Research Projects

Engineered nanoparticles (NPs) have numerous biomedical applications due to their unique properties, such as their ability to cross plasma membranes for targeted drug delivery. Small NPs can directly penetrate plasma membranes, while large ones are transported via wrapping. The wrapping behavior of hard NPs is controlled by particle size, shape, adhesion strength, and membrane tension. Deformable particles interact with biomembranes, such as wrapping vesicles at lipid membranes, entering filamentous viruses into host cells, and cellular uptake of polymeric particles. Deformable NPs can change shapes, influencing their wrapping behavior.

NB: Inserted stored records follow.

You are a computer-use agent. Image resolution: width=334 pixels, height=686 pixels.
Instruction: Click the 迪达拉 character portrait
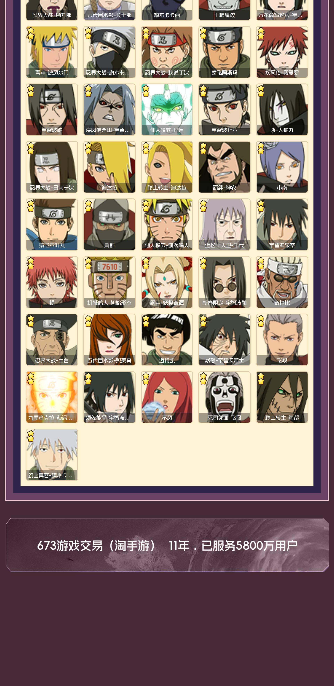pos(109,167)
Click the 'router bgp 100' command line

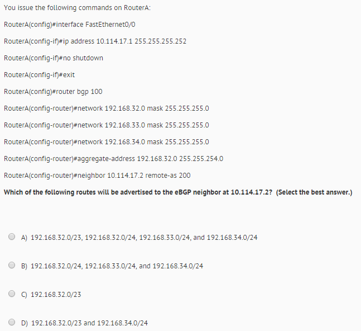pos(53,92)
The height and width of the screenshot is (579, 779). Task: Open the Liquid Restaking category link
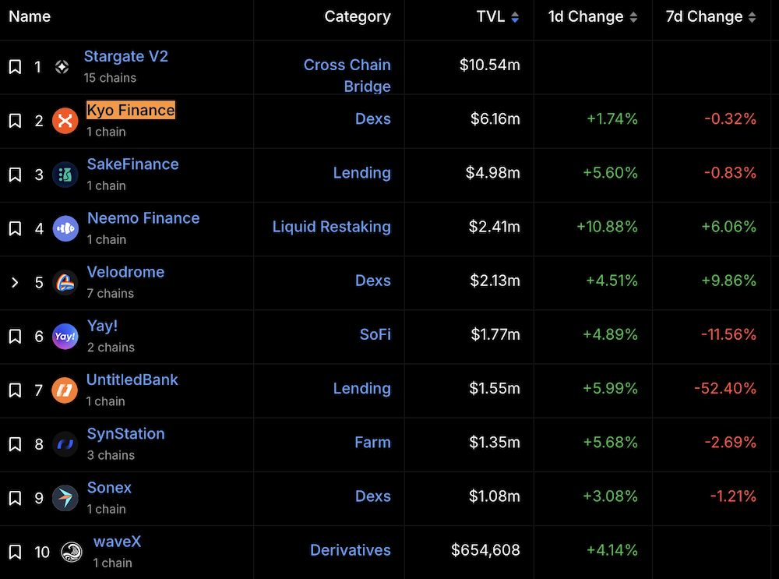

Biomolecular condensates (BMCs) have been discovered in liquid-liquid phase separation inside cells, often interacting with different cellular organelles. BMCs can lead to the formation of a capillary bridge between chromatin fibers and influence genome structural properties. These membrane-less mesoscopic organelles exhibit low interfacial tension and behave like simple liquid nanodroplets (NDs). A deep theoretical understanding of the interaction of NDs with cellular organelles is necessary for biomedical applications. This proposal investigates the wrapping and self-assembly behavior of NDs at planar bio-membranes using mathematical models and energy minimization techniques. The goal is to obtain different wrapping diagrams and calculate the membrane-mediated interaction potential, which can be used to design advanced bio-nanostructured materials for drug delivery.